When talking about this film, I almost have to discuss it as two films, as that's what it is. There's two stories being told here, and no, discussing both of them wouldn't be considered a spoiler as the second story is the main promotional material for this film. For a little under half this film's runtime, Room is the story of a mother and a son who are trapped in a place they cannot escape from. We get to know their daily routine, source of supplies and interactions with the man keeping them there, amongst other things. The second half is a tale of adjusting to the outside world and the love a mother has for their child. While I was invested in both of the stories, it's quite clear that the first half is far superior to the second.
When the two of them are stuck in this room, it really gives the filmmakers a chance to flesh these characters out and get us invested in their lives, despite them really not doing much. It's a beautiful and quite captivating experience that's painstakingly emotional. Lenny Abrahamson, the man behind 2014's brilliant film, Frank, has managed to spend close to an hour with just two characters stuck in a room and he's made it some of the best cinema of 2015. His camera work is stellar and the story being told is an engaging one. If the second half was on the same level as the first, Room could just be one of the best movies of last year. Unfortunately it's not.

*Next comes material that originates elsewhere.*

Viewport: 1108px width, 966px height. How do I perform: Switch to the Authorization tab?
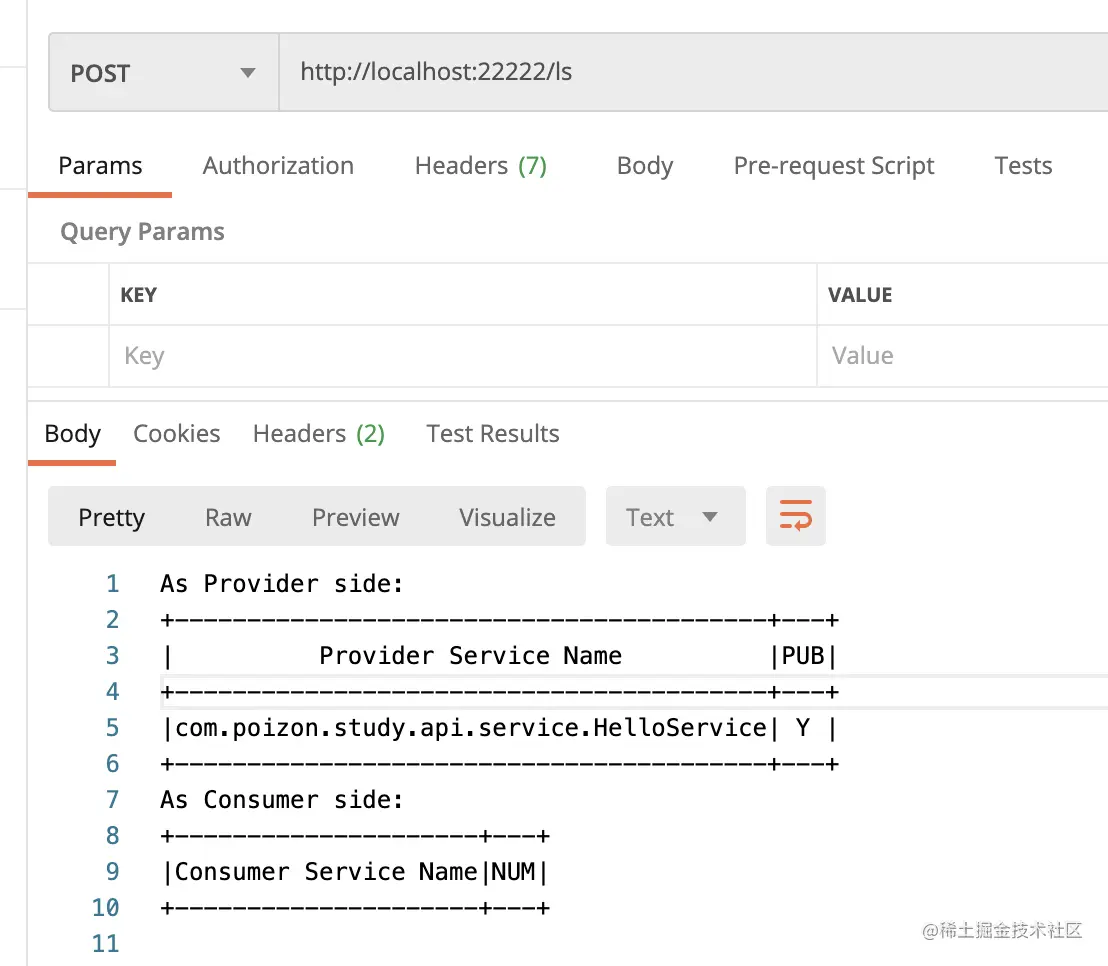coord(278,166)
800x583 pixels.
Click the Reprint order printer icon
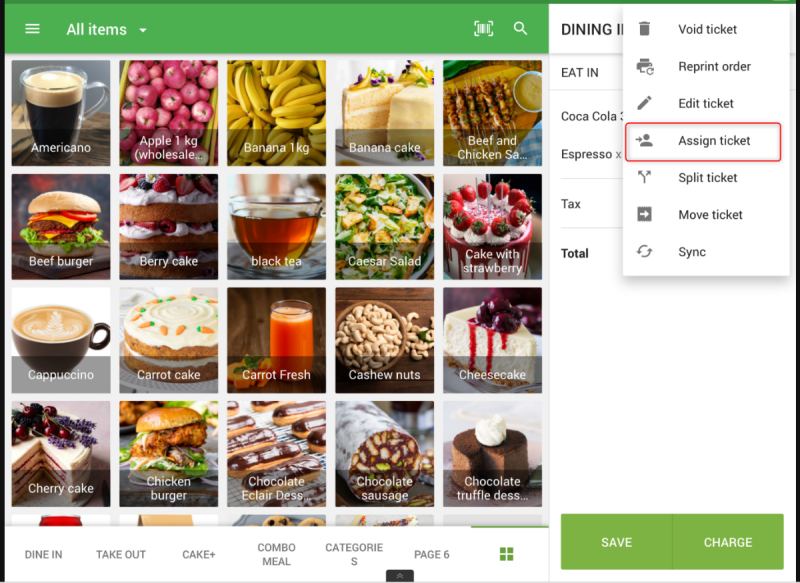tap(645, 66)
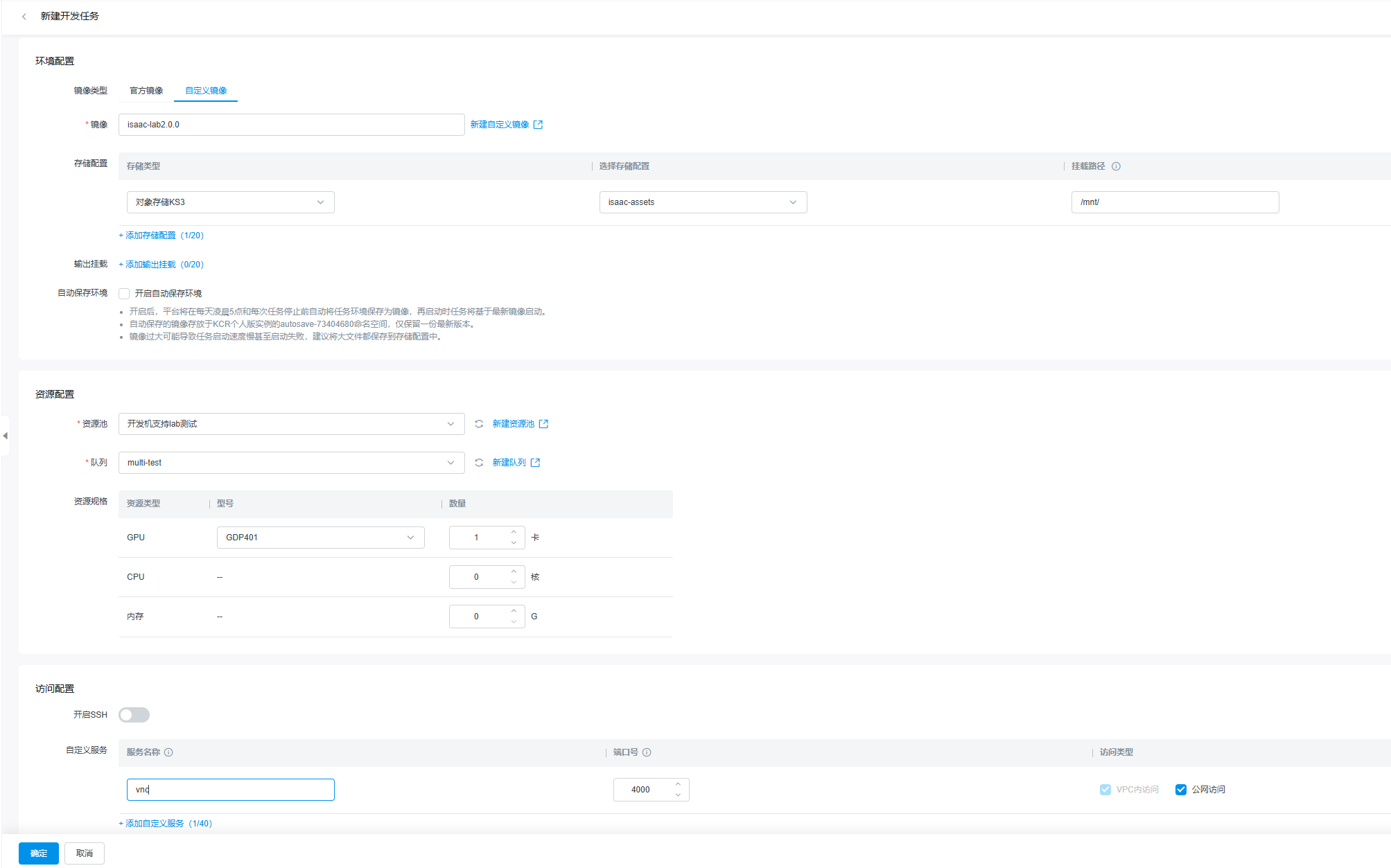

This second half, while it is the cause of my many tears, just didn't have quite as big of an impact on me as the first half did. The second half sees our two leads out in the world, experiencing everything for the first time, or for Ma, the first time in many, many years. It's an eye opening thing to watch it brought out many emotions inside of me, but I wasn't able to connect with them. When watching the first half, the two characters had me hooked. There were brief moments of annoyance, but that is all. During the second half, they feel a little distant, and Ma is most definitely under-utilised. The same can be said for William H. Macy, who's in the film for a very limited amount of time and is hardly relevant to anything.
Now, I'm not saying that this second half is bad. It's far from it. I enjoyed it and the filmmaking on display is glorious, but I just can't say I enjoyed it as much as I did when they were in room. That being said, the performances in this movie are utterly magnificent. Brie Larson has never been better, and that's saying something. Her performance is full of raw emotion and authenticity and she deserves *almost* all the recognition she's been getting. I say almost as she did not deserve to win that Golden Globe. She's great and all, but did the voters even watch Carol? I saw that film for a second time today and Cate Blanchett steals that movie.
To sum up, Room is an emotionally powerful film with a brilliant first half and a decent second half. The performances are all great, particularly that of Brie Larson, but not all the characters are utilised to their full potential and there's not an awful lot to latch onto in the second half.